(写真:ロイター)

カナダのトロント郊外で23日昼すぎ(日本時間24日未明)、ワゴン車が歩道に突っ込んで2キロほどにわたって次々と歩行者をはね、これまでに10人が死亡、15人がけがをしました。


警察は、歩行者をはねたあと、現場から走り去ったワゴン車を運転していたトロント近郊出身のアレックス・ミナシアン容疑者(25)を拘束して取り調べています。

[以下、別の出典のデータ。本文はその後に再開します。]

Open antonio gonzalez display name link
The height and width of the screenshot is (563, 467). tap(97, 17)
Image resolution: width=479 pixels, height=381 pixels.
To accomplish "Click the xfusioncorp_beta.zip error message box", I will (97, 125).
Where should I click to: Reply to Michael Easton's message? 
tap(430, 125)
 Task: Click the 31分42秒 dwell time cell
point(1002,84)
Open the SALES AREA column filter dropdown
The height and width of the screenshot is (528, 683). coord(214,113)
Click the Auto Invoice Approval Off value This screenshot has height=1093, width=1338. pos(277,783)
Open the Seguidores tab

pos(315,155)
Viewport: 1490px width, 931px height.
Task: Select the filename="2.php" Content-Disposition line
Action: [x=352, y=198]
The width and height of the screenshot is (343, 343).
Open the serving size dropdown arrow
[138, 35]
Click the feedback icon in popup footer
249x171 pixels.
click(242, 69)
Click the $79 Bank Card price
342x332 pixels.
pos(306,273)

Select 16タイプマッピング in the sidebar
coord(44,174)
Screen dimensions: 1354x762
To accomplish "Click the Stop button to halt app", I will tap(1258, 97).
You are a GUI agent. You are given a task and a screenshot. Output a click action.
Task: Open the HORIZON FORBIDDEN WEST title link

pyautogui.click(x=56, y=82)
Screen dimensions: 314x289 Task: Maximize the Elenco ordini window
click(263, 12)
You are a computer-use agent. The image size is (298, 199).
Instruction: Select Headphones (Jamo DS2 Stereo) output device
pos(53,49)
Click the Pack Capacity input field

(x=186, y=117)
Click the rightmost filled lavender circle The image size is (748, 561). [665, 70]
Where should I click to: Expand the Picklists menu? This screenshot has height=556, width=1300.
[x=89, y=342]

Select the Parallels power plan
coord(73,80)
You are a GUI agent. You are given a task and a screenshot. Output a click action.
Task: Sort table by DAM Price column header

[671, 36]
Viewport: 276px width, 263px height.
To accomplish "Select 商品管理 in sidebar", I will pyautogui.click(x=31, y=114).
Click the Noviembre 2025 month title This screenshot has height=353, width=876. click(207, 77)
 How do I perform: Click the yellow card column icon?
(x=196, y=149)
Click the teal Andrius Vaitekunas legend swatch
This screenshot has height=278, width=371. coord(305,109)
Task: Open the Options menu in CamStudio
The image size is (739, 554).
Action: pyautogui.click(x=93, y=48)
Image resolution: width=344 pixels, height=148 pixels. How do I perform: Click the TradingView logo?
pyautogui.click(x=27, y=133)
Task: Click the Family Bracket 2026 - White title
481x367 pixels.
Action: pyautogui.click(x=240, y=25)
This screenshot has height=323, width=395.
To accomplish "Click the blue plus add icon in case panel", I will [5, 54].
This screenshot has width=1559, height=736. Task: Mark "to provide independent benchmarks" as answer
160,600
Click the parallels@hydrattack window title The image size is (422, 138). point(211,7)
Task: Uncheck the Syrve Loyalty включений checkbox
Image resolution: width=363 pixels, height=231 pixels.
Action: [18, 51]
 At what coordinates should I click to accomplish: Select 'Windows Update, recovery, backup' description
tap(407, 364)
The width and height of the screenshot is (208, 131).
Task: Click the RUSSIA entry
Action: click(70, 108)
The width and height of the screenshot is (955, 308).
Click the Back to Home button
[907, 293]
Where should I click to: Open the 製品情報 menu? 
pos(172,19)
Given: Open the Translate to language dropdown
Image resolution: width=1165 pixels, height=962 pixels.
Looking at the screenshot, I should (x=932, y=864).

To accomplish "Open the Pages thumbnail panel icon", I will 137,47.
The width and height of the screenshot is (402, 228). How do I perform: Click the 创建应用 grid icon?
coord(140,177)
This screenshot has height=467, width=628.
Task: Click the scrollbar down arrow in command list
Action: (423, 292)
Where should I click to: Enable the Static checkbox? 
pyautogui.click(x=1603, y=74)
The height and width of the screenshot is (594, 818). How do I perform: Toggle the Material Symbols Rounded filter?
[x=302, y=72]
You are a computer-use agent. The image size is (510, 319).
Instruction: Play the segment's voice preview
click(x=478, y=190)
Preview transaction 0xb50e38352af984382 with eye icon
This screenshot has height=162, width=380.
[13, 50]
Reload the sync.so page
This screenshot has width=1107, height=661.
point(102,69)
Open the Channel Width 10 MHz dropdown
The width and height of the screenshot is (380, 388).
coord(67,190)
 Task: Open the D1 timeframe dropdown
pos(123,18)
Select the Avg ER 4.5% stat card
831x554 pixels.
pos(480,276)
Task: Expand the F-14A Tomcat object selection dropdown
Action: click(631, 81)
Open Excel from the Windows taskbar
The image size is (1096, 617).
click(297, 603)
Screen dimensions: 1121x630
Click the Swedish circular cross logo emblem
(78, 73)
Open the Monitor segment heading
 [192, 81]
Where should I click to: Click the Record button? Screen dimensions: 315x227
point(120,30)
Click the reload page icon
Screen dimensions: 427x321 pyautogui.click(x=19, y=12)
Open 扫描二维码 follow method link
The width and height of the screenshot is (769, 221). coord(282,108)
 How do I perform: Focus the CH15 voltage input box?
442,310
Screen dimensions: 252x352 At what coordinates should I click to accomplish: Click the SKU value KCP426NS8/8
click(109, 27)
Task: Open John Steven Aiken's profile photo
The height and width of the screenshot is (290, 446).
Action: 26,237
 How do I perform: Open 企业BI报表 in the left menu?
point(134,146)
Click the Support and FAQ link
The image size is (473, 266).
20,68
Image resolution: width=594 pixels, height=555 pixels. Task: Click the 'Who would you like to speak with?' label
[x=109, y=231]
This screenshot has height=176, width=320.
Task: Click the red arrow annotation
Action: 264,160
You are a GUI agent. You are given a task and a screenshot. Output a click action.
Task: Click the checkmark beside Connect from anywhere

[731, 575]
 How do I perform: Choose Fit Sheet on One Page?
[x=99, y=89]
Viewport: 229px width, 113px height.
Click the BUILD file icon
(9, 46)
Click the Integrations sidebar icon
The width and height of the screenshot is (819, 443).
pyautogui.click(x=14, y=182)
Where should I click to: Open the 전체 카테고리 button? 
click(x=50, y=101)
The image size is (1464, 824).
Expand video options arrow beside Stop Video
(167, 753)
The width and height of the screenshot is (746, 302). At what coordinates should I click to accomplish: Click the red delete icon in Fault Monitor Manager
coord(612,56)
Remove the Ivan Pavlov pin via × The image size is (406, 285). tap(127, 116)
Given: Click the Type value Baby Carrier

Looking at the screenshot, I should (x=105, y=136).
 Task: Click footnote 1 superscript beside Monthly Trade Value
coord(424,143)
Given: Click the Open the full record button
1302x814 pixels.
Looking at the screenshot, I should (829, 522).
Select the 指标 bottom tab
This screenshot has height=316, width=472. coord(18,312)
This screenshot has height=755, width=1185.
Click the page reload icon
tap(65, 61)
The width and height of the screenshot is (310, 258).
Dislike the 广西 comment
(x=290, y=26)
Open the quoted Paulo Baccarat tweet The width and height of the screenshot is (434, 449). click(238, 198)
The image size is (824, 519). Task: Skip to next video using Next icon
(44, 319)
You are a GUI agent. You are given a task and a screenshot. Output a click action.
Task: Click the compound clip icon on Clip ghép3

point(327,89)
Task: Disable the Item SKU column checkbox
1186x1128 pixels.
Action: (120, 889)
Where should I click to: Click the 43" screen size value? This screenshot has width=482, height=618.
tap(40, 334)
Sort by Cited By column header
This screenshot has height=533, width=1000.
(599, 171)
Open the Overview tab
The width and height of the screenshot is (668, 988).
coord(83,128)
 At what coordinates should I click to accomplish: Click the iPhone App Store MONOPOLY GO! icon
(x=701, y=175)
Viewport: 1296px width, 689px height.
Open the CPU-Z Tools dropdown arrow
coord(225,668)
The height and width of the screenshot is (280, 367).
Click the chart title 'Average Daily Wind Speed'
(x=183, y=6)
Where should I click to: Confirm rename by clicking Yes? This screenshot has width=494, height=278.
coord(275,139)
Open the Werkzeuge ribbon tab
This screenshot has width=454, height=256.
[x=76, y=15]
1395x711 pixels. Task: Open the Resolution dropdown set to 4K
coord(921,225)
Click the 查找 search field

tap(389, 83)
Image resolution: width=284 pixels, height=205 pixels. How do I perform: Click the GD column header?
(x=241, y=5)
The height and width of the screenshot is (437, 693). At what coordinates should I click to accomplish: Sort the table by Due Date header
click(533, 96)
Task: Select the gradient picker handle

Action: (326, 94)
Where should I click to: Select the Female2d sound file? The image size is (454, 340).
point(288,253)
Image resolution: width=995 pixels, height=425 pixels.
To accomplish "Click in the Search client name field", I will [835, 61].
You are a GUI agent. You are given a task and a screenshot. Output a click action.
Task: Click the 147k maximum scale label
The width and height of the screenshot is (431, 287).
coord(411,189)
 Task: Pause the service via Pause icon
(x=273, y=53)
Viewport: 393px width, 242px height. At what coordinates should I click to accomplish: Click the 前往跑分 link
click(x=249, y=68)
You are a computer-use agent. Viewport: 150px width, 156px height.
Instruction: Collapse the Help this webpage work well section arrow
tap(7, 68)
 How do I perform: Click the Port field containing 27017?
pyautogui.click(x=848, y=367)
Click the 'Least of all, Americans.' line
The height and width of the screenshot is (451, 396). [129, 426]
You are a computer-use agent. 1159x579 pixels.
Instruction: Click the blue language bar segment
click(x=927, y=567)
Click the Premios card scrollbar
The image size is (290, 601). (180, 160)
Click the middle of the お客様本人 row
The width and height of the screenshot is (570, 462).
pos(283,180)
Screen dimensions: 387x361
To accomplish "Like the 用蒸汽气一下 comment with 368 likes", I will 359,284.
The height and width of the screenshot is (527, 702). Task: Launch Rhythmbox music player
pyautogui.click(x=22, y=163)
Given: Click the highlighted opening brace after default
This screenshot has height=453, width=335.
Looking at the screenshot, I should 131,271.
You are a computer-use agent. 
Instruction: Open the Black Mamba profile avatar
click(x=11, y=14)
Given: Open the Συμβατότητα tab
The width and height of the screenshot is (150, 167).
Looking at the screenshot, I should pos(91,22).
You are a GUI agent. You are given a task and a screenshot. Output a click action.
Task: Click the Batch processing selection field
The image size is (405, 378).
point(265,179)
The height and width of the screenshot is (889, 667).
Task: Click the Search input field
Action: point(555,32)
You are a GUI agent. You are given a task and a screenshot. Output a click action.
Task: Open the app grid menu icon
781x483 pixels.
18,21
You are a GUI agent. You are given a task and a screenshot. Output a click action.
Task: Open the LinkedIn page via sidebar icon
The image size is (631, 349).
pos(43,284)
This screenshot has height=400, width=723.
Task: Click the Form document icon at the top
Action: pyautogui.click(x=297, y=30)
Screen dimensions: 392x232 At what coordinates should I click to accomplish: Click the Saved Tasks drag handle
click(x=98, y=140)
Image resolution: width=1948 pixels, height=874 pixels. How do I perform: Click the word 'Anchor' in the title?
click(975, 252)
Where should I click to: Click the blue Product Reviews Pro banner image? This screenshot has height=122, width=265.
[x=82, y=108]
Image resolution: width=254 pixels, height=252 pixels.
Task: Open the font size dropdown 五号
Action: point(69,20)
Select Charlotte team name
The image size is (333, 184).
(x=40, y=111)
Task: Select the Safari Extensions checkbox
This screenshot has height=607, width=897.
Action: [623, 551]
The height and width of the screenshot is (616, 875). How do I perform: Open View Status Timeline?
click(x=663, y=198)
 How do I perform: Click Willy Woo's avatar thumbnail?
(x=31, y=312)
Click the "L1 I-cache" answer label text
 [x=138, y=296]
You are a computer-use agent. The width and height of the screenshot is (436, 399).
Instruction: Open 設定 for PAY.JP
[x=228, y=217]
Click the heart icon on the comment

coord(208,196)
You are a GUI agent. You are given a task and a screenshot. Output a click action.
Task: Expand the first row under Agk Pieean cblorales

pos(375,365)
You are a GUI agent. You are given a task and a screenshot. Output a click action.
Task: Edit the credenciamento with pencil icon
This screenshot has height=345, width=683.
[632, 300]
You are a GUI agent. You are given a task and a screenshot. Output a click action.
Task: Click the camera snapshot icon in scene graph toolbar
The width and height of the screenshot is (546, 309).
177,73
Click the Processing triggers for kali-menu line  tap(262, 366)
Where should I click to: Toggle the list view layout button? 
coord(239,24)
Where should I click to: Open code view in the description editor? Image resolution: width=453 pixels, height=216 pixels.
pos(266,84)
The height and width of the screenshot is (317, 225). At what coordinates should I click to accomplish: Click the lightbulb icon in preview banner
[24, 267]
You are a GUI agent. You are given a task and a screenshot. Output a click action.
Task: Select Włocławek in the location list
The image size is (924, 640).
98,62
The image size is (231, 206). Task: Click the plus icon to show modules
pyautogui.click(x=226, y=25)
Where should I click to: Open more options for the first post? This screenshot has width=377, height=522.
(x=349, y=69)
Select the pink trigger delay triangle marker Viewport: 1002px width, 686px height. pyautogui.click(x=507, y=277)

警察とゴデール公共安全・緊急事態準備相は日本時間の24日午前会見し、意図的な犯行だとする一方、「これまでの情報では、カナダの安全保障に影響を与えるものではないようだ」と述べ、現時点では組織的なテロの可能性は低いとの見方を示しました。

また、カナダの公共放送CBCテレビは政府関係者の話として、ミナシアン容疑者はどのテロ組織とも関係していないと伝えていて、警察は容疑者からさらに事情を聞いて事件の背景を調べています。

トロントにある日本総領事館によりますと、これまでのところ日本人が巻き込まれたという情報は入っていないということです。

トロントでは今月22日からG7=主要7か国の外相会合が開かれていましたが、現場はその会場から北へ10キロ余り離れた商店が立ち並ぶ地域で、会合に影響はありませんでした。